From The Spoils: Stories


 “Pinchbeck”

Wild Bill is getting married tomorrow, so in this afternoon’s show everyone hits their marks, trying to prove they can fill Wild Bill’s boots. Fourth of July is easily the biggest weekend of the season for Old Town Abilene’s “Gunfight on Main Street.” We’d heard that Bill—the guy’s name who plays Wild Bill is actually Bill, I’m not making this up—was going to handpick one of us to fill in. Wild Bill is the only set part in the show; the rest of us rotate between the other roles. Bill’s a history professor at Wesleyan over in Salina, and he’s been playing Wild Bill for years. It’s not some summertime hobby for him; he takes it seriously, and all of us know this.

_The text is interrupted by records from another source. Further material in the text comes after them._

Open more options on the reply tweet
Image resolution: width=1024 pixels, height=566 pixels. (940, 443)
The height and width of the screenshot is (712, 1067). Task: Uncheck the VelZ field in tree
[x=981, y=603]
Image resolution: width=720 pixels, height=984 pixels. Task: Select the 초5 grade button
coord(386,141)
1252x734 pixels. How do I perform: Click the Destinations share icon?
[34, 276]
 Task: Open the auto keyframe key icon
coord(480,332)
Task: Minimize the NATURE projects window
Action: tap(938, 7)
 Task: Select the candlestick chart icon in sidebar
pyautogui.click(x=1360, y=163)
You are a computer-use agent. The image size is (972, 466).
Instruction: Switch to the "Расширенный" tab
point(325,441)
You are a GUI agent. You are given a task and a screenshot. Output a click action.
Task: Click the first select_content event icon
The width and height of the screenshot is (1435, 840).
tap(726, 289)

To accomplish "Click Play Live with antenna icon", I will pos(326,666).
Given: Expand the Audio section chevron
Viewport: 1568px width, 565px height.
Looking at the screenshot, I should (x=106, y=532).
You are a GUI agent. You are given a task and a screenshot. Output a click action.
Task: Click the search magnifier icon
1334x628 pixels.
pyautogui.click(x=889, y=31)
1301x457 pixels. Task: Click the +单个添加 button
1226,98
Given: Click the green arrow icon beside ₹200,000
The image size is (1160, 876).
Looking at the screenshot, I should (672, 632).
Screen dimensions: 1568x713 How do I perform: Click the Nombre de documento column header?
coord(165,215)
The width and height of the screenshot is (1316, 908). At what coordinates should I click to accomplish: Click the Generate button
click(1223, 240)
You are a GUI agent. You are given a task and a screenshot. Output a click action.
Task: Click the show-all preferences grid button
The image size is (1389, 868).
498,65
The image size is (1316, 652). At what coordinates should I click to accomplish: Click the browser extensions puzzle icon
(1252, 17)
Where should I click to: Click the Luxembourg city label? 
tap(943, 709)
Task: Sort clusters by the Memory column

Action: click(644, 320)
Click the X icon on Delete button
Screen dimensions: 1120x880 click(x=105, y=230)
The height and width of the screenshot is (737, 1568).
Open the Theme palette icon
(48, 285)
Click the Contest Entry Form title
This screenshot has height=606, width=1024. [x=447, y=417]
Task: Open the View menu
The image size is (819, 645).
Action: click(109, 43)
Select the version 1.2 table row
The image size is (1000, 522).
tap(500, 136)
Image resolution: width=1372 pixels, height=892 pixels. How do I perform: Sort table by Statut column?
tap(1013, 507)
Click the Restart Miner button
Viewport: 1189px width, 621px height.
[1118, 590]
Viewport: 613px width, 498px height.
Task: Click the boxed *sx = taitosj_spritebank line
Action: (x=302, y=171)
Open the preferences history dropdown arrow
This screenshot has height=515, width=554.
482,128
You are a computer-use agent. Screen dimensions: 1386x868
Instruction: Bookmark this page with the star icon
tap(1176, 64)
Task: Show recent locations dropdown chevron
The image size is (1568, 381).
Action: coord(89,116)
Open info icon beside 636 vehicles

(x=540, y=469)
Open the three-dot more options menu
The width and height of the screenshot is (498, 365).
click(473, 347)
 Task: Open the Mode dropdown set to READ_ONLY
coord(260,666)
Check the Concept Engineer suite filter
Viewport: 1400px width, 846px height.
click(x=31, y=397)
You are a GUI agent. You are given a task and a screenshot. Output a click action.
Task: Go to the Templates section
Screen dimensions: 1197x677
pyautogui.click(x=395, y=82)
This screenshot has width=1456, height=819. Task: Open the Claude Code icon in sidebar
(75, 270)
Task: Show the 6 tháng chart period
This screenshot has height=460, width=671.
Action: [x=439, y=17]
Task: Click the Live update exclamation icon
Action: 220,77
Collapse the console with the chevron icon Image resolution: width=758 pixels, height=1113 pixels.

As Cowboy 3, I look like an extra right out of an episode of Gunsmoke, with dusty dungarees and boots, a denim Western-style shirt and red bandana. I’m leaning against the split-pine porch rail of the dry goods store, which doubles as the Old Town gift shop before and after the show. Across the wide dirt lane, Cowboy 5 hitches an old deaf horse to the rail in front of the false Post Office, Villains 1 and 2 hang around the horse stable, and several pairs of women in long, rough-cut dresses and off-white bonnets crisscross the lane. The set is modeled after the real 1870s Main Street in Abilene (two of the structures are even authentic): low-slung buildings with second-story false fronts, wooden porches, hitching posts, and even water troughs, like the stylized versions we recognize from TV shows and movies.
Unlike in the theater, where the stage lights keep us from seeing the audience, here, under the never-ending Kansas sky, they are right in front of us, corralled by a split-rail fence in front of the Bull’s Head Saloon in the middle of Main Street. When I’m playing one of the lesser roles, like Cowboy 3, I like to watch them watch the show. The most faithful are probably old folks, those bused in on day trips from retirement homes in Topeka, Manhattan, and Salina, and those of the over-the-road America bus tours that stop to see the Eisenhower Library, which is conveniently just across the street. I’d venture to guess that most of the rest are either on their way to Kansas City or Denver, and we’re just a kind of pit stop, a place to get lunch and stretch their legs, and Well look at that, an Old West show, and it starts in twenty minutes . . .

“Absolution”

The video, shot from only a few rows up, comes in just at the end of my instructions, which sound garbled through the cheap PA. The camera work is shaky, jerking from the backs of people’s heads to the water-stained drop ceiling and then to the large bingo board on the wall, before finally settling on the ring in the center of the room. For the next four minutes, everything is as steady and in focus as the primitive cell phone camera will allow.
You might think you’re watching some kind of underground “fight club,” but it’s a professional boxing match, fully sanctioned by the state of Kansas. And you probably don’t notice me, but I’m there, right in the middle of the ring. It was my 137th bout, and after that many, you get a feeling about certain fighters. There’s something that you can’t see from anywhere but inside the ring. It’s in the eyes, and I know it when I see it, and I saw itthat night in the eyes of Manuel Cardenza. It’s an unsettling coldness that you can’t shake, not unlike, I imagine, looking into the eyes of a predator in the wild.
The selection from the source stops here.